Roger Cohen makes a stunning argument in today's New York Times:
So I’m wary of the clamor for retribution. Congress failed. The press failed. The judiciary failed. With almost 3,000 dead, America’s checks and balances got skewed, from the Capitol to Wall Street. Scrutiny gave way to acquiescence. Words were spun in feckless patterns.
Those checks and balances are recovering now. I don’t think this recovery would be served by prosecutions, either of C.I.A. operatives or those who gave them legal advice. Such legal action, if initiated, would split the intelligence services and the military in paralyzing ways at a time when two wars, in Iraq and Afghanistan, are still being fought. The country would be lacerated.
I agree with Cohen that the press failed miserably in the aftermath of 9/11, but given that the coverage of the torture debate has focused not on whether American officials broke the law but rather how the president might be weathering the political storm surrounding the release of the torture memos, I'd suggest that the press really isn't done failing yet.
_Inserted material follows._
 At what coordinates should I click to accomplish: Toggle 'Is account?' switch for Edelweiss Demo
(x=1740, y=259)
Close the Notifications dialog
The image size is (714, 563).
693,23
Cohen's argument simply reflects the consensus among certain journalistic and political elites that the powerful simply shouldn't be held accountable when they make mistakes, because, after all, we all make mistakes. This compassionate attitude naturally doesn't extend beyond this small group. America has the highest incarceration rate in the world, fully 1 percent of the population. I'm sure there are millions of people currently incarcerated who would like it if Cohen's policy of absolution for crimes was extended to them.
More important, this entire philosophy has it backward. Accountability is the burden of the powerful in a democracy. Those who are responsible for upholding our laws shouldn't get a pass when they break them, precisely because they have that responsibility. Power without accountability is, by definition, tyranny.